There are multiple requirements when it comes to search in Aleph, including the following:
- Run full-text queries on all properties and property types.
- Run advanced queries for certain property types, for example range queries on date fields.
- Display snippets with highlights for search results.
When the ES indices are created, Aleph also configures a field mapping based on the entity property types. For example, the Company:incorporationDate
property is mapped to an Elasticsearch date
field and the Company:registrationNumber
is mapped to an Elasticsearch keyword
field.
date
and keyword
fields enable certain queries in Elasticsearch, for example filtering based on exact values or range queries. However, they do not allow full-text searches (which we also need). So Aleph also copies every property value to the text
field during indexing to enable full-text searches. As the only purpose of the text
field is enabling searches (and the actual source values are already stored as part of the properties.*
fields) the text
field doesn’t need to be stored separately.

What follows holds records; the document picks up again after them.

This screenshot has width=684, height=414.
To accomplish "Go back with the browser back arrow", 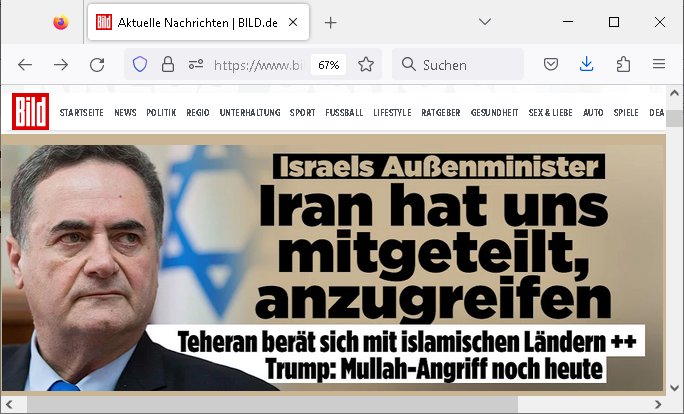I will pyautogui.click(x=25, y=65).
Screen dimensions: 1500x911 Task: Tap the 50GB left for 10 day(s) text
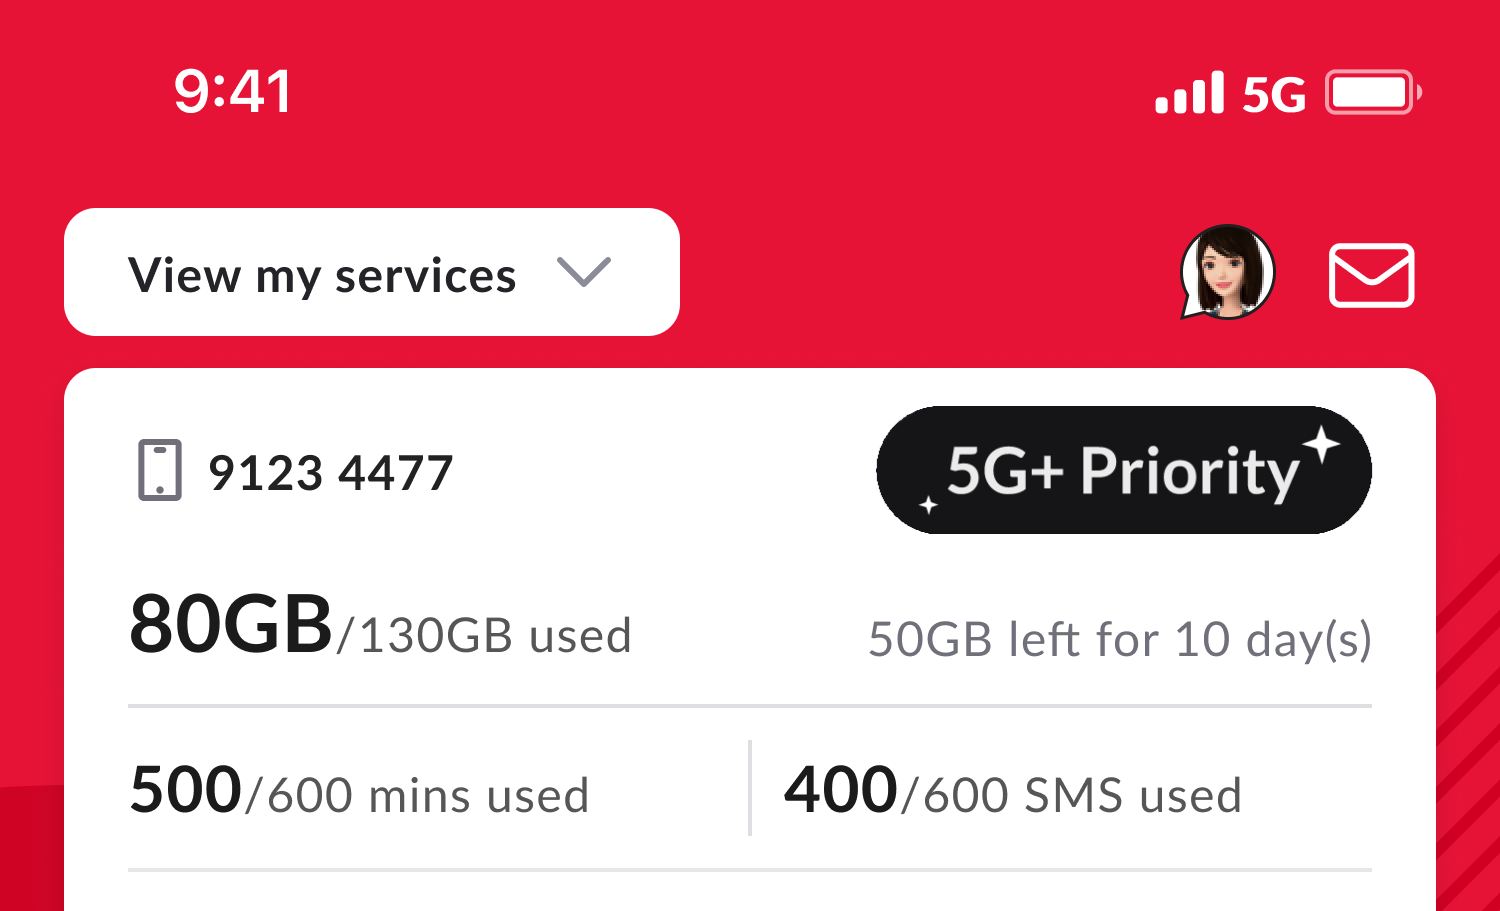[1120, 640]
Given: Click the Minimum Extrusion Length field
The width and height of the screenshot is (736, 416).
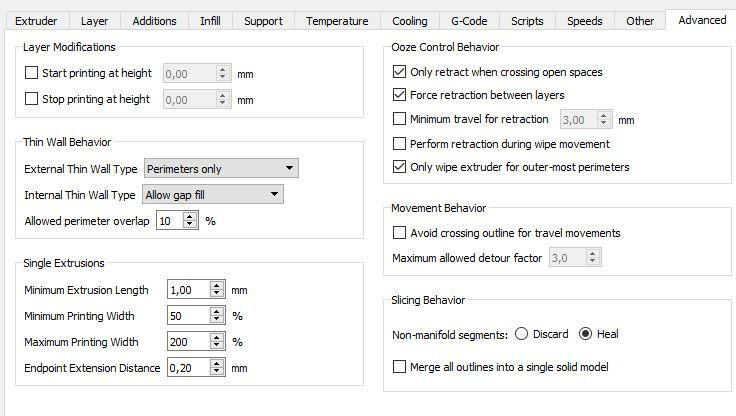Looking at the screenshot, I should [x=187, y=290].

Highlighting however requires that Elasticsearch is able to retrieve the original field value. That’s not possible for the text
field. But it’s also not a problem (at least in theory) as the source values are all stored as part of the properties.*
fields.
To summarize, properties.*
fields are configured to use the best Elasticsearch field type based on the FollowTheMoney property type. properties.*
fields also store the source values so they can be retrieved later. The text
field indexes data in a way that enables full-text searches, but it doesn’t store the source values in a retrievable way (as that would be redundant).
ES text
field defined with store=False
and term_vector=with_positions_offsets
, but it seems like this term vector is not utilized. Any thoughts on why this might be the case?
You might be right that the term vectors are currently not used. I know that older versions of Aleph would always use the vector highlighter, but this became unfeasible at some point, so the fact that term vectors are still stored might be left over from a refactoring. I’m not super familiar with this part of the code base though and cannot give you a confident answer without reading through the source and history.
I also have a more generic question about term vectors in Elasticsearch (please take a look at the Jupyter notebook ). Why do they behave unexpectedly in some cases?
I think what you’re seeing is mostly consistent with the index configuration, although I’m a bit surprised that you did get highlights with the plain and unified highlighters for the text
field. But that might be due to the fact that in your notebook you do not exclude the text
field from _source
(as Aleph does). Or I’m missing something else? If you have any concrete questions about the behavior you’re seeing, it would be great if you could point out specifically what you’d have expected in a given scenario and how it’s different from what you’re seeing.